### REQUIREMENT
Return each line of the records below in which the string "will" turns up.

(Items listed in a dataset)
-- -- --

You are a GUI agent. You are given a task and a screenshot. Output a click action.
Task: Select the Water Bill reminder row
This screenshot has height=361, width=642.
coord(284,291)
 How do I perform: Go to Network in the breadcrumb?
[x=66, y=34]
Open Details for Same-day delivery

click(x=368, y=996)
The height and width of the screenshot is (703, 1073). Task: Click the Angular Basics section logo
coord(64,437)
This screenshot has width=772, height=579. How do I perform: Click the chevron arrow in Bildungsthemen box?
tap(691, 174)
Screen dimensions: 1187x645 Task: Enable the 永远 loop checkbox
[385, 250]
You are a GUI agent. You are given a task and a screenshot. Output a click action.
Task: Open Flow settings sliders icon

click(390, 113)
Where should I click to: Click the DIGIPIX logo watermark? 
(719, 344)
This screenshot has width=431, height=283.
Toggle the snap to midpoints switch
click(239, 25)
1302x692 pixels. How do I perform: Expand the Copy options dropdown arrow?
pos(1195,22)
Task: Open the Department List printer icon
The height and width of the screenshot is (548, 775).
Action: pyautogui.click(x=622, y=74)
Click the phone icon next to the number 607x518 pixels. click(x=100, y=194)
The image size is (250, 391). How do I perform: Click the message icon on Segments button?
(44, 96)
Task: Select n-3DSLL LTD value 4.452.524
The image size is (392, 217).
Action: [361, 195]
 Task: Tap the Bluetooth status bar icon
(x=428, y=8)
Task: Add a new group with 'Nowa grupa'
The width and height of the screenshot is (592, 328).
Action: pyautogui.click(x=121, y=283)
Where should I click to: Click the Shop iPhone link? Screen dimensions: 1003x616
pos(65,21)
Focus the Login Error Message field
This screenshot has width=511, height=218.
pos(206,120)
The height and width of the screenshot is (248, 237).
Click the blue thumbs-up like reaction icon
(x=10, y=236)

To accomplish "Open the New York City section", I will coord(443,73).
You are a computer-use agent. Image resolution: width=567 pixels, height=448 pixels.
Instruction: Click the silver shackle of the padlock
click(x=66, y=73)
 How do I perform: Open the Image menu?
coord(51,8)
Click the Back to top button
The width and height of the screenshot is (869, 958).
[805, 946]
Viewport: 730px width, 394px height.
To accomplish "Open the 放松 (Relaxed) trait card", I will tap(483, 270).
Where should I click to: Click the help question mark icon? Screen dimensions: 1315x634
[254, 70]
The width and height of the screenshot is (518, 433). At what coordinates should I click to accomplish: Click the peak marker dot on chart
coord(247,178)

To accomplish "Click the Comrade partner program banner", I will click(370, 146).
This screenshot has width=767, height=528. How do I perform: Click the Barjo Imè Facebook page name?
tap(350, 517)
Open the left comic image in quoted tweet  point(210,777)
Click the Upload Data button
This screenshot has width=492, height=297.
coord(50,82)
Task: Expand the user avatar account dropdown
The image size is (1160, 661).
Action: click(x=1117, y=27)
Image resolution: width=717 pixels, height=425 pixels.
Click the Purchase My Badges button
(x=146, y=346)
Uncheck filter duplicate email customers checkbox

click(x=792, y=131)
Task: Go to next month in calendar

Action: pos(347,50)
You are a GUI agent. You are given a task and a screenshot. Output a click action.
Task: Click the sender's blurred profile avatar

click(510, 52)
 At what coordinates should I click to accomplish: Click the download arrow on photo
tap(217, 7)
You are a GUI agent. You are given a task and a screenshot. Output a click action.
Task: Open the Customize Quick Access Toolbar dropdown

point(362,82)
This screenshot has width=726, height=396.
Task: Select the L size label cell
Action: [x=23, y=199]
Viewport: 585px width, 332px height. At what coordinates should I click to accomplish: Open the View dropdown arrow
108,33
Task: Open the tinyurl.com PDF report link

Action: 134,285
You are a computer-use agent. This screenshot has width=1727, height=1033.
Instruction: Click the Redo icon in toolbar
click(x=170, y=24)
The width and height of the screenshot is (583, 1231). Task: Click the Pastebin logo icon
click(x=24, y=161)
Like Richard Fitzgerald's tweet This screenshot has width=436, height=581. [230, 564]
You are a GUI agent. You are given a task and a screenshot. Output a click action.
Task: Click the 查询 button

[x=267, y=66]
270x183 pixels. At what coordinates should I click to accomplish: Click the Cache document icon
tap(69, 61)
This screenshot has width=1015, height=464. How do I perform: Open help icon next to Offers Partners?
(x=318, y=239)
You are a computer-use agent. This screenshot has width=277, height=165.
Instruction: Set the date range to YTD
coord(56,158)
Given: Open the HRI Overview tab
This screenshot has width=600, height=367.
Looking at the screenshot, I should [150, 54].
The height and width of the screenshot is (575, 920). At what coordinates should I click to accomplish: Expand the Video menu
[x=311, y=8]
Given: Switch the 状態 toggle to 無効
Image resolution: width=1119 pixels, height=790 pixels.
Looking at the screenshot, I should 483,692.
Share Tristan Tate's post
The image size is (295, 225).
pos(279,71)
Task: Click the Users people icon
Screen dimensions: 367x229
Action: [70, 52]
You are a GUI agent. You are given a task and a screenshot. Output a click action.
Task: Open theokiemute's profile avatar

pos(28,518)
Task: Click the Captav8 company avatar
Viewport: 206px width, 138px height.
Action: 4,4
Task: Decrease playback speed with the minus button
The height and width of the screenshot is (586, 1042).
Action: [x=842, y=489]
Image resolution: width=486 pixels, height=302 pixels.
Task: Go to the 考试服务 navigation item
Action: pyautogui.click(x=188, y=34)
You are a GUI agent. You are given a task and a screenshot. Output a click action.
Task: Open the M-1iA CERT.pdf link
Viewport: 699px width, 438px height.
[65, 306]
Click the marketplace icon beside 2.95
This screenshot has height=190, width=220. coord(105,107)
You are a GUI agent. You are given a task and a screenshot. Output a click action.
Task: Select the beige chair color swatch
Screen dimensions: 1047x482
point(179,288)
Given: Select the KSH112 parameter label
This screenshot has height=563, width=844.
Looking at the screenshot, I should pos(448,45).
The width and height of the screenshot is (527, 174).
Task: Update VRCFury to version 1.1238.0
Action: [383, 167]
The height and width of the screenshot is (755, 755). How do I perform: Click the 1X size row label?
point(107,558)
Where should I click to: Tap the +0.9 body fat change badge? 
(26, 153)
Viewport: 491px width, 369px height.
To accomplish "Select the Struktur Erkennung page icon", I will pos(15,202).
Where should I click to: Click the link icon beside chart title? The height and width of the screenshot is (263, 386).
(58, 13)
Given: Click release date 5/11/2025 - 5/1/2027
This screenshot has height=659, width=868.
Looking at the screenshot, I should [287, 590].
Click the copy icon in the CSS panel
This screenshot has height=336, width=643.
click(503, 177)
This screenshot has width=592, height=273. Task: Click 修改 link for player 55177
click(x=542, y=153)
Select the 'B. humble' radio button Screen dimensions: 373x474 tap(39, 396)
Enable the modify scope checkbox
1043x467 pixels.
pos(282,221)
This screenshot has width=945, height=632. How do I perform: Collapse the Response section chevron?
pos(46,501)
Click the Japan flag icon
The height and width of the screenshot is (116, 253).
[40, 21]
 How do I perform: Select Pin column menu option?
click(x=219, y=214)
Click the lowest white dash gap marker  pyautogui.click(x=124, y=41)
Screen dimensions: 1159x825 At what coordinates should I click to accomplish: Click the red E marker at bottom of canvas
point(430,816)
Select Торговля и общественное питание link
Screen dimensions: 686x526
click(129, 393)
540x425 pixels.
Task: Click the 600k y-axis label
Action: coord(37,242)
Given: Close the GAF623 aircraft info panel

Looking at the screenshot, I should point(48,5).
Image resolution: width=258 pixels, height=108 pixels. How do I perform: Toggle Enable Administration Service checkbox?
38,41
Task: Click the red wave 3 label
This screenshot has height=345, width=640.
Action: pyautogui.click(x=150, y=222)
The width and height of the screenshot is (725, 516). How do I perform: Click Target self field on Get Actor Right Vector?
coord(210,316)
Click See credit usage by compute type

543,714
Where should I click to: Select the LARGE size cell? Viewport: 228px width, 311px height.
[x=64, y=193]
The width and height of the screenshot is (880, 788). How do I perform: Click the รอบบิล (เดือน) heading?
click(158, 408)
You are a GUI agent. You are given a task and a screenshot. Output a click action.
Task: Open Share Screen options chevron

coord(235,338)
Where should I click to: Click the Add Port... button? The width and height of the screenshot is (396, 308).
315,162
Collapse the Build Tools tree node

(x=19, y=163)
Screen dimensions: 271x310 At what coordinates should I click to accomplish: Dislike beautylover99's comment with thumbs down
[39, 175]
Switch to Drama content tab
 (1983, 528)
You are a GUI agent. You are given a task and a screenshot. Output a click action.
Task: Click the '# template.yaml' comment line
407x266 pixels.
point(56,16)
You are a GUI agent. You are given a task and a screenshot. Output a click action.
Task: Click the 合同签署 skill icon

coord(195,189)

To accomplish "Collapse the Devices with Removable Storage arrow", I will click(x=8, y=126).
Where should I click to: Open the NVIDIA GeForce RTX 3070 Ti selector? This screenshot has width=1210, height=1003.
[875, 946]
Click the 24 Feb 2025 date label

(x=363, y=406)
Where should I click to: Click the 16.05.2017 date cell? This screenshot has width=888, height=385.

-- -- --

### RESPONSE FOR THIS EXERCISE
To accomplish "Open the New York City section", I will coord(443,73).
To accomplish "Open the 放松 (Relaxed) trait card", I will tap(483, 270).
To accomplish "Click the Comrade partner program banner", I will click(370, 146).
To accomplish "Select the Struktur Erkennung page icon", I will pos(15,202).
To accomplish "Collapse the Devices with Removable Storage arrow", I will click(x=8, y=126).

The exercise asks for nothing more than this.